People magazine chose Ryan Reynolds as the sexiest man alive this year. How did I get passed over yet again? I mean, make the comparison: Tall? check. Under 10% body fat? check. Once wore a Green Lantern costume (or was that Green Hornet)? check. Slept with Scarlett Johansson? no [but that's because I have too high standards. If a woman's named Scarlett, she should have red hair. Case in point: Scarlett Pomers. That also goes for Ginger, Ruby, Rose...]
I think they decided against me because of the sock story. I went for a run and afterward discovered I had run out of clean socks, but didn't have time to do laundry, so I tossed the sweaty ones I just wore in the dryer with a bar of scented soap and said that that was good enough. Definitely lost sexy points there.
Still, I had to be in the running, right? Check it out, me taking a shower:
The kid in the background can't take his eyes off me, I'm so sexy.
12 comments:
If a woman's named Scarlett, she should have red hair. [...] That also goes for Ginger, Ruby, Rose...
So by this logic, Hedy Lamarr would have to be pretty good at ... something or other ... perhaps some talent she might have in common with Oral Roberts...?
Can you blame him? Look at that rump shaker you are packin'.
Sure. Now I see what 'direction' yo uare taking this blog.
This is the trial membership period, right?
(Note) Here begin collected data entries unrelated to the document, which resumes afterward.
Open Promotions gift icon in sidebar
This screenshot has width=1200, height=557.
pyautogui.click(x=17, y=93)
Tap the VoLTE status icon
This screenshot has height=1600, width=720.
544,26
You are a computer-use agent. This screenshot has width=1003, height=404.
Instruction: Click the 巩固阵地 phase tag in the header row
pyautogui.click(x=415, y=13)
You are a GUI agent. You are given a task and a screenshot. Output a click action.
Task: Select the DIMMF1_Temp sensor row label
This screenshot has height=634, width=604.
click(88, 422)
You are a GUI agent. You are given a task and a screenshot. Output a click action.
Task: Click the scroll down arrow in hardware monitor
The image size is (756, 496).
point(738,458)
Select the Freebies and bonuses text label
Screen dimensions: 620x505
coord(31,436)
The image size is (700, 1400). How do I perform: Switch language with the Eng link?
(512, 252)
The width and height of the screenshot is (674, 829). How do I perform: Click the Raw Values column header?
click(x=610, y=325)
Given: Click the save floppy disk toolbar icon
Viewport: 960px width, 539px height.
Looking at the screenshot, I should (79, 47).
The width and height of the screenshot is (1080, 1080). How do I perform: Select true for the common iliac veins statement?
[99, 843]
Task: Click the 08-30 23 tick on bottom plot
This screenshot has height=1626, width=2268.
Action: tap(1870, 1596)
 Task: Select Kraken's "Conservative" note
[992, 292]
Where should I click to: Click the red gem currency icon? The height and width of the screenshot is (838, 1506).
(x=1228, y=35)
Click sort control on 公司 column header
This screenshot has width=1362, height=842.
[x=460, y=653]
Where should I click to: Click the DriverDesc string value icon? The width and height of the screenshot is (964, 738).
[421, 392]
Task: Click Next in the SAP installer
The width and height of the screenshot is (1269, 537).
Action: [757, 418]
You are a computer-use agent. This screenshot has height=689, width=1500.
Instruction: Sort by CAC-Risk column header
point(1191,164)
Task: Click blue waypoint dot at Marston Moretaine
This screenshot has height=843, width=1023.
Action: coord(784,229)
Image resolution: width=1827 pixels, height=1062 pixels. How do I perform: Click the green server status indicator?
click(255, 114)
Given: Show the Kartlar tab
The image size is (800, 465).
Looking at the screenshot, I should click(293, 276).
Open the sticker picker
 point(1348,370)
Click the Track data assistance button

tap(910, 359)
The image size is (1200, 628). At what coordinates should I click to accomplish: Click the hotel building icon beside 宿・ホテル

Then all of a sudden my credit card is getting billed for "adult entertainment photographs"
@Ewa: "Rump shaker", lol!
For the record, I prefer my porn free, but I will make an exception for post-ultra shower pictures.
Call it a fetish.
;)
@ Glaven, you really are my brother. Only people in my family know who Hedy Lamar is (and why Rock Ridge was Rock Ridge!)
Steve...Rock Ridge really WAS that wonderful! (and thanks for your comments. So many people have shared with me their expression of emotion during/after running when I tell them how I fell apart at the marathon finish. Just another reason I love running...and other runners.)
Was it Coast soap? If so you are off the hook. Irish Spring might be okay too.
I think you are the only person who could get me to click on a link called "Scarlett Pomers". I'm debating whether or not I should thank you.
Ryan Reynolds? Who knew that the guy from "Two Guys, A Girl and a Pizza Place" would achieve such an honor? :)
Hilarious as usual!
@SUAR: poetic license, actually. I used tiny scented votive candles, which melted in the dryer.
@SLG: Hadn't seen a pic of that Scarlett in a few years; that's a big change in style from the shy precocious teenager I remember.
@Emz: Had to google "rump shaker" cuz I couldn't get past an old school rap reference that didn't seem to apply. Thanx, I guess.
My secret's out- sometimes I read blog posts simply based on the title, and I could not resist. Glad you did not disappoint!Hilarious!